Yet unguided reason can lead men astray. Education alone is not enough. Such pernicious notions as socialism, communism, fascism, and nihilism did not grow from the common sense of ordinary people. As we know only too well, the greatest tyrannies of our century have been the result of intellectuals such as Marx and Lenin and Nietzsche. There was at least a grain of truth in Hobbes's indictment of the intellectuals of his day when he said that “the universities have been to this nation, as the wooden horse was to the Trojans.”

The unparalleled horror of the Nazi holocaust shows most clearly what happens when perverted science is allowed to overflow moral and ethical banks.

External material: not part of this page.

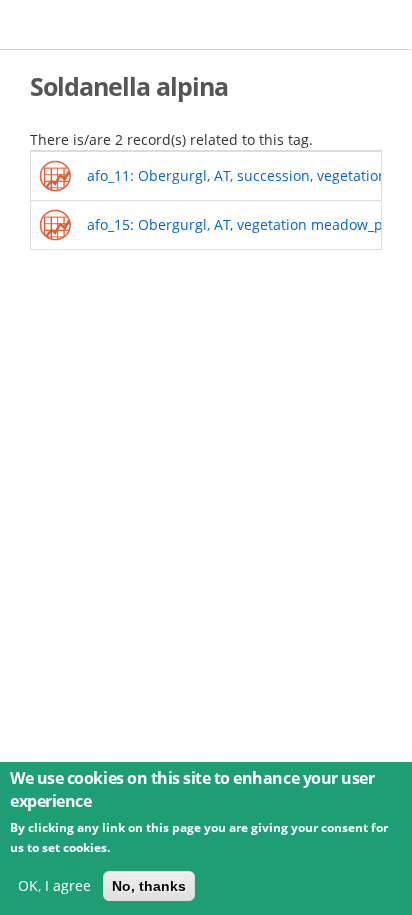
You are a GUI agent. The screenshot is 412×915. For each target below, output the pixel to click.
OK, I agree (54, 885)
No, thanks (149, 886)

If man is simply the measure of all things then justice is whatever a majority of men at any given moment says it is, or whatever a “dictator of principles” may impose by force. Without a standard of justice external to human reason there will be no necessary restraint on what men may legitimately do. The only law will be “that of the tooth and the claw.”

The great moderating influence in Western civilization has been the Judeo-Christian tradition. The idea of an omnipotent God who not only judges but may mete out punishment in the next life for transgressions in this one bolsters man's rational impulse toward civil society and obedience to the positive law. That one might commit crimes in this world and elude punishment by the civil authorities, but still have to face one's Maker in the next, tends to focus one's attention.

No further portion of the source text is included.